Five Nights at Freddy's: Security Breach received "mixed or average" reviews, according to review aggregator website Metacritic. Fellow review aggregator OpenCritic assessed that the game received fair approval, being recommended by 55% of critics.

The atmosphere and visual design of the Pizzaplex were viewed positively. Ben "Yahtzee" Croshaw of The Escapist and Mike Fahey of Kotaku praised the game's visuals, with the former jokingly stating that it was likely where "all the budget" went and the latter describing it as the "best looking" game in the series. However, Nicolai Brülke of PC Games criticized the game's jumpscares, describing them as "repetitive".

The gameplay and storytelling were divisive. While Fahey and Jeuxvideo.com praised the game's new mechanics and exploration aspects, with Fahey primarily focusing on the more involved role given to Freddy, critics such as Croshaw and Gyeongcheon Min of IGN (Korea) were more critical of the gameplay, primarily criticizing the lack of indication of where the player was on the map, though Min praised the game for taking the franchise into a new direction. Brülke concurred with Min, positively viewing the new gameplay formula. The game's narrative was criticized by Croshaw and Brülke, with Croshaw stating the game "never explained" why the animatronics were hostile, and both criticizing the game's endings; Brülke considered them to be "weak" and only appealing to fans.

The game's technical performance was widely criticized, with Croshaw, Brülke, and Jeuxvideo.com all being highly critical of it. Jeuxvideo.com and Brülke viewed the game's technical performance as being damaging to the game's moments of horror, with Brülke pointing out instances where the enemies would be stuck in place and allow the player to freely roam without any threats. Furthermore, Croshaw commented that stating the game was unfinished would be "too charitable". As a result of his issues with the game, Croshaw listed Security Breach as the worst game of 2022, describing it as a "six-lane pile-up of a game".

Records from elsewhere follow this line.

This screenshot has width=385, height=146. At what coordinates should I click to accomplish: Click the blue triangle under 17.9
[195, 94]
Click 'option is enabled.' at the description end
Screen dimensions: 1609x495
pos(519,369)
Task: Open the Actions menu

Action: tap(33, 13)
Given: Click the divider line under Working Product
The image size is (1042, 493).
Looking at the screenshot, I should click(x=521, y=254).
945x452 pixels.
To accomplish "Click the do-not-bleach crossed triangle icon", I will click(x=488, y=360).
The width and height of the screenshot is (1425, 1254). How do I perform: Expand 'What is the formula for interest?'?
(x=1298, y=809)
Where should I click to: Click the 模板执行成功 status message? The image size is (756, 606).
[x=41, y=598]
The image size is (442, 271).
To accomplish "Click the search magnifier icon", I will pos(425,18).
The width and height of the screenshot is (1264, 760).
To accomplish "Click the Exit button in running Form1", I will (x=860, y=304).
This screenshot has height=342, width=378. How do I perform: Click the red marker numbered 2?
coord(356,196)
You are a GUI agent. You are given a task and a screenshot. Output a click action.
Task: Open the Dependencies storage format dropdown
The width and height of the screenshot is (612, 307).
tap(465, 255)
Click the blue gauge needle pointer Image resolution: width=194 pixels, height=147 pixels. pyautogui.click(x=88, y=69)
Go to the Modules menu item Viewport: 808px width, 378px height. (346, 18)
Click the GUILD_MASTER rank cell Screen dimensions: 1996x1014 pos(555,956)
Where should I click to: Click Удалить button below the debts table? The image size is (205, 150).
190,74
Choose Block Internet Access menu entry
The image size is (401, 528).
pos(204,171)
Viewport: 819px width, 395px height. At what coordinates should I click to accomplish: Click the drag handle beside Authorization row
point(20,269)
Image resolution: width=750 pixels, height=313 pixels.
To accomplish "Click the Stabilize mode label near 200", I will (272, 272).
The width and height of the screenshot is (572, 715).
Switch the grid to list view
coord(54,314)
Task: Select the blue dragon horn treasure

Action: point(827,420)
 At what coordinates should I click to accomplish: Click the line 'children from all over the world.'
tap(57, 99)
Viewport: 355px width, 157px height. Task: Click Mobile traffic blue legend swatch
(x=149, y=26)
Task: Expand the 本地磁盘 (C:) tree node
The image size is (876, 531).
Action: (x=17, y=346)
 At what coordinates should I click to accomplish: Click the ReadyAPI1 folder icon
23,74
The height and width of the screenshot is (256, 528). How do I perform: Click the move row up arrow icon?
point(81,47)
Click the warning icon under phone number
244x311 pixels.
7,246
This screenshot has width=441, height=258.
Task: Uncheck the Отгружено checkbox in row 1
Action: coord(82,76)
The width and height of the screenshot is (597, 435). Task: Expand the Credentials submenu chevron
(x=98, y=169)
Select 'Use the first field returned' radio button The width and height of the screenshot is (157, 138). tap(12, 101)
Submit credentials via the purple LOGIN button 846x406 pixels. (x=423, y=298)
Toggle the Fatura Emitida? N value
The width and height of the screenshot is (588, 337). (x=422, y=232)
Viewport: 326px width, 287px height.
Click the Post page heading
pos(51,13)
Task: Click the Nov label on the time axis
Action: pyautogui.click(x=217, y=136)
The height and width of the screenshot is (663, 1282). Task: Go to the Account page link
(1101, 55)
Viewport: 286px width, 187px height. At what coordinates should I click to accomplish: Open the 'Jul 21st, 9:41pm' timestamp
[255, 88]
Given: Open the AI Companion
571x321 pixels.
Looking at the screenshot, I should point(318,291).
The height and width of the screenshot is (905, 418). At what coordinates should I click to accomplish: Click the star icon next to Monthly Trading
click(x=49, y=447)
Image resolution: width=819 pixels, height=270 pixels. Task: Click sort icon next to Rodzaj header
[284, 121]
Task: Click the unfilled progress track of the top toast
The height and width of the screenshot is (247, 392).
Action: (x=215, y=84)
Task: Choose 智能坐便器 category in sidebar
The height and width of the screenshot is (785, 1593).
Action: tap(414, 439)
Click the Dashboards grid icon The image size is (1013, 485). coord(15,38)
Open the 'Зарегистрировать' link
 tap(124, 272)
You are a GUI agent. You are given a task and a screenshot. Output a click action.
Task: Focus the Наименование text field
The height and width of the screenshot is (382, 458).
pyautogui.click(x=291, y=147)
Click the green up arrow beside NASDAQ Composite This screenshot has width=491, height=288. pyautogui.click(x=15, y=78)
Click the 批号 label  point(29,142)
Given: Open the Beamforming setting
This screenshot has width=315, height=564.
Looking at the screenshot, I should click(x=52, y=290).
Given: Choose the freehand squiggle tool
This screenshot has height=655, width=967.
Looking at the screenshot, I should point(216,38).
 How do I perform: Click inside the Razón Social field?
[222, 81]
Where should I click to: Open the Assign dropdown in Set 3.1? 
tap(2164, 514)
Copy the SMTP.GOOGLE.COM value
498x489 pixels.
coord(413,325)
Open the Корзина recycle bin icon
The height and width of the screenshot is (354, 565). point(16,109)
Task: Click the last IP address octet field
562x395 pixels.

The game was voted as the best new game of December 2021 on PlayStation's official blog.

Aggregate scores
| Aggregator | Score |
|---|---|
| Metacritic | PC: 64/100 |
| OpenCritic | 55% recommend |

Review scores
| Publication | Score |
|---|---|
| IGN | 7/10 |
| Jeuxvideo.com | 11/20 |
| PC Games (DE) | 5/10 |

== Sequel ==
On May 24, 2023, during a PlayStation Showcase, the tenth installment, and a direct sequel to Five Nights at Freddy's: Help Wanted, simply titled Help Wanted 2, was announced with a release date of December 14, 2023, for PlayStation VR2 and Microsoft Windows. The game features levels based on Five Nights at Freddy's: Sister Location and Security Breach.